--- Entries provided ---
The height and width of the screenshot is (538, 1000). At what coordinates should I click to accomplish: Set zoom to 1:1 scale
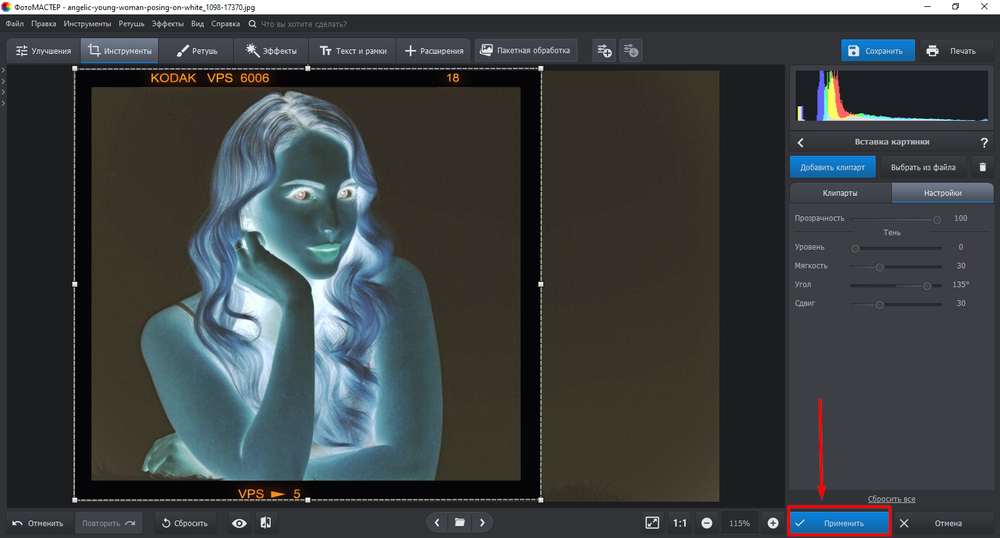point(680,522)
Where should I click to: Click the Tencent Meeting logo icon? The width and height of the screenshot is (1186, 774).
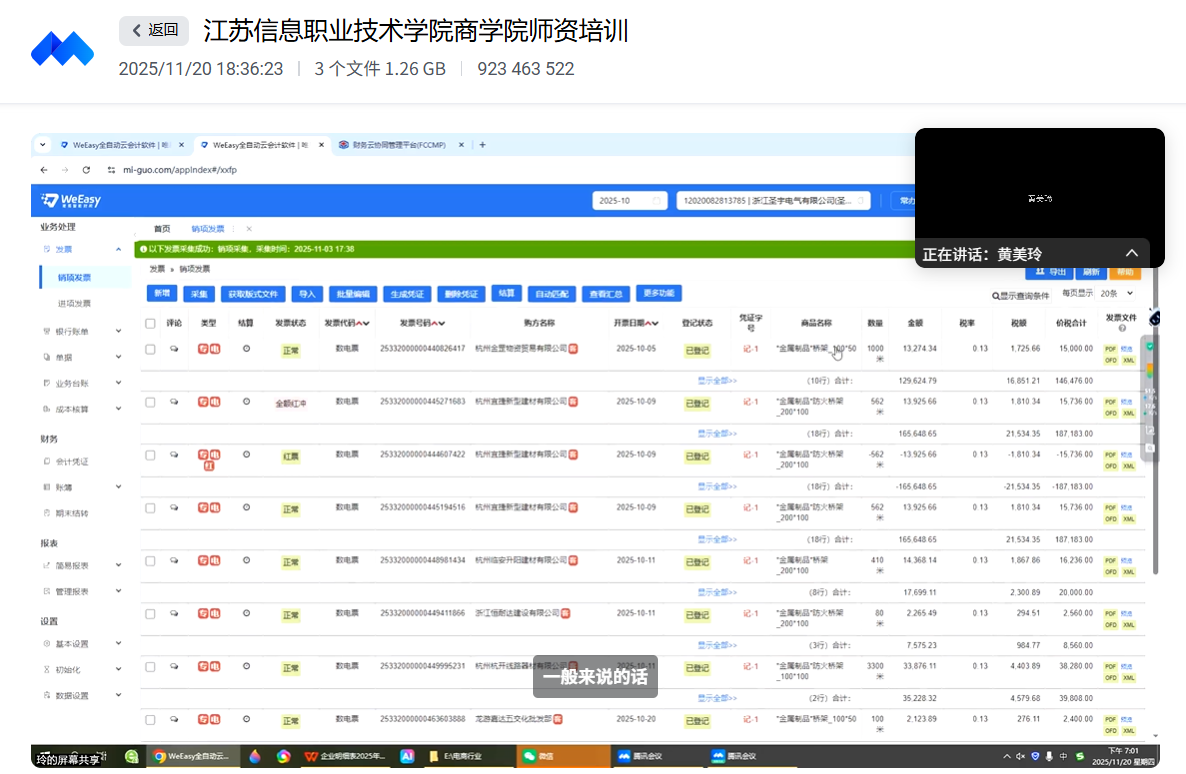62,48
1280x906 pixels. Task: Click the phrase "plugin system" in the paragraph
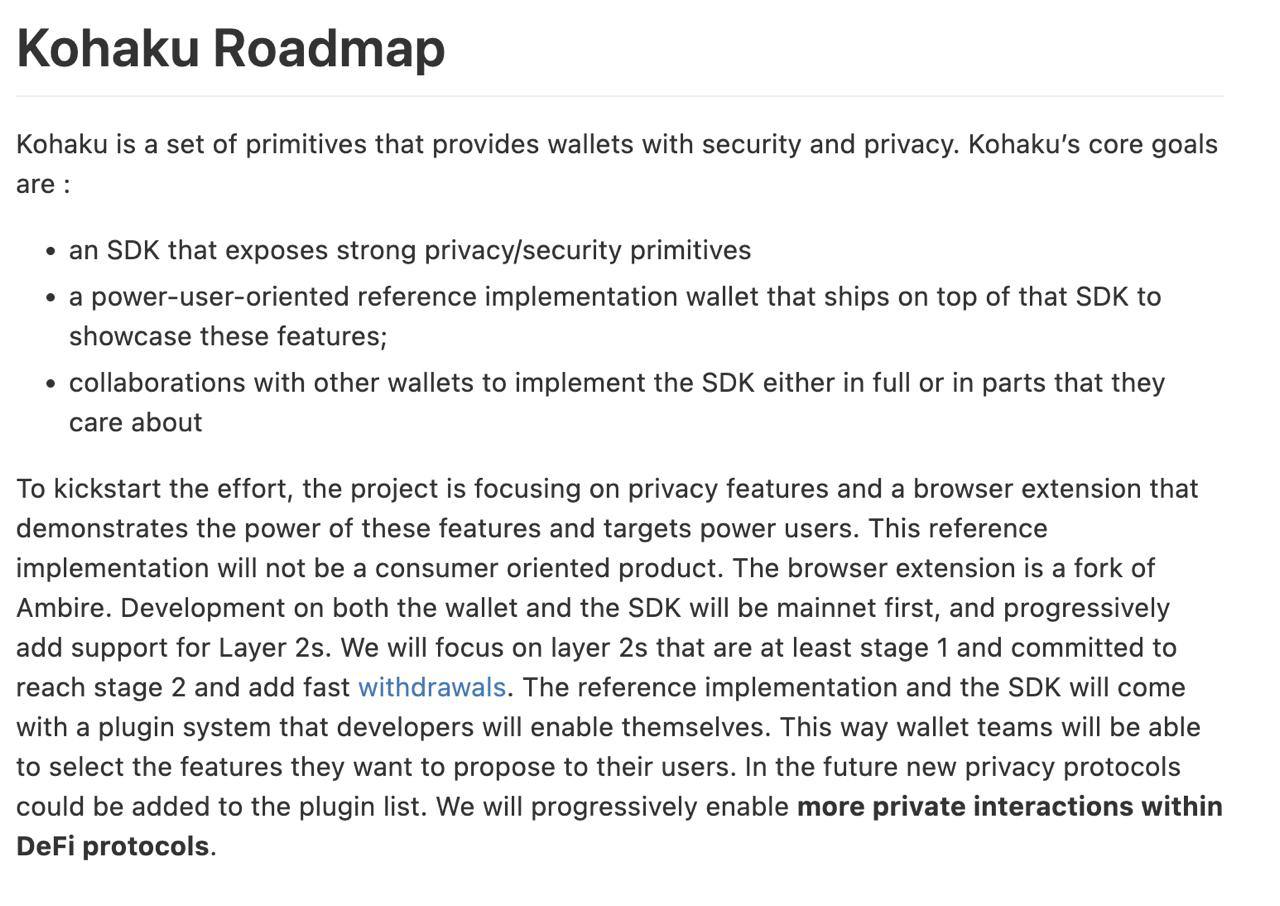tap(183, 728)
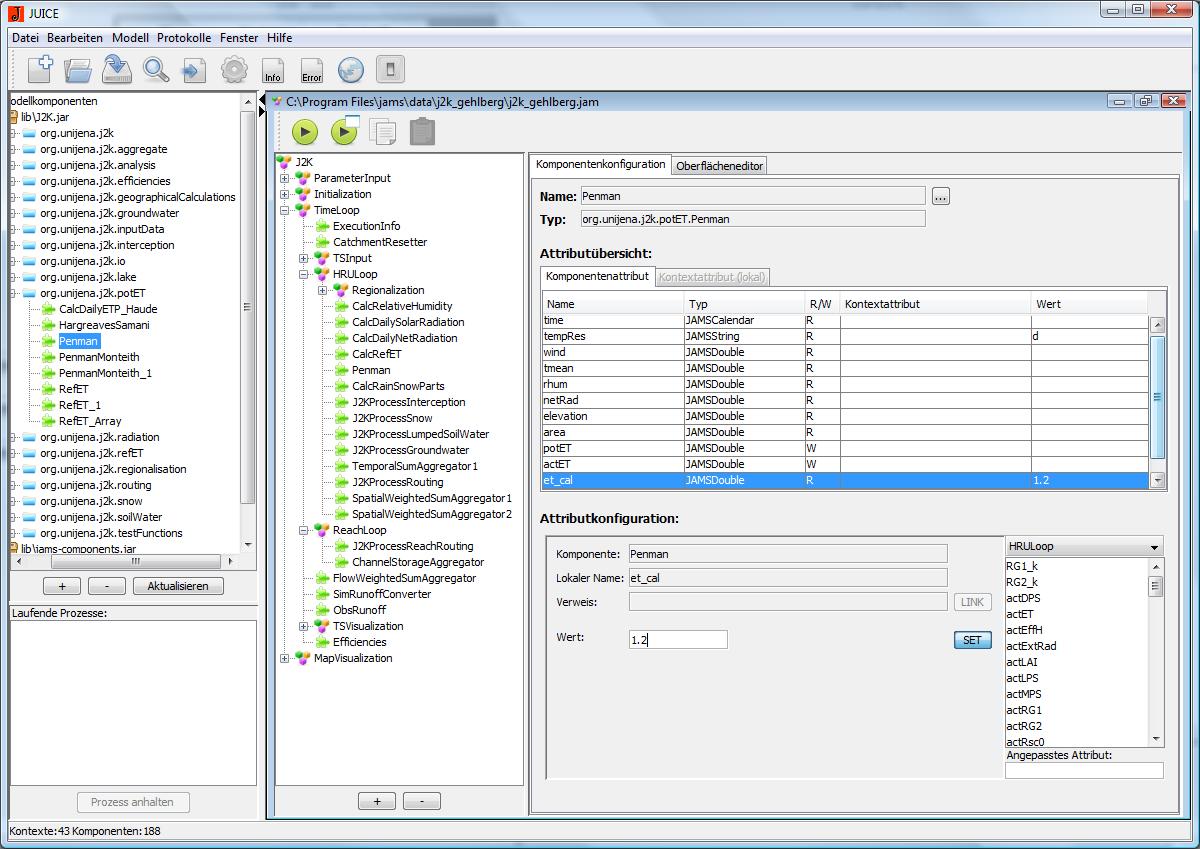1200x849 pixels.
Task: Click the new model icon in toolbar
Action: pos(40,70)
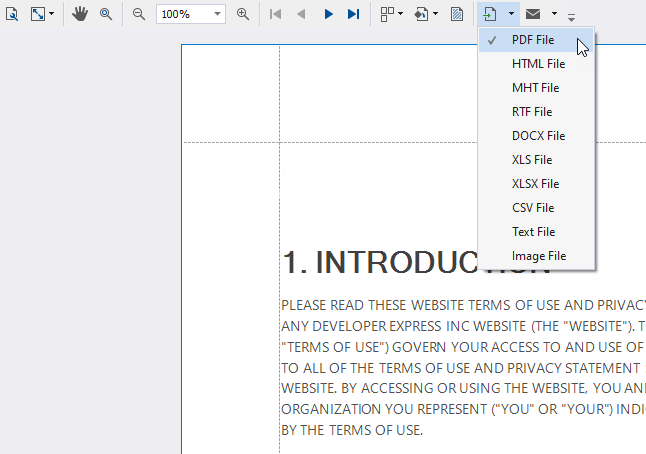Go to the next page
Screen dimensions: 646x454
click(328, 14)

--- Task instructions ---
Could you reproduce the listing above word for word while leaving out its pictures?

--- Your solution ---
The height and width of the screenshot is (538, 1000). At what coordinates should I click to accomplish: Set zoom to 1:1 scale
point(680,522)
Where should I click to: Click the Tencent Meeting logo icon? The width and height of the screenshot is (1186, 774).
62,48
1280x906 pixels. Task: Click the phrase "plugin system" in the paragraph
tap(183, 728)
1200x849 pixels.
Task: Click the new model icon in toolbar
Action: pos(40,70)
Go to the next page
Screen dimensions: 646x454
click(328, 14)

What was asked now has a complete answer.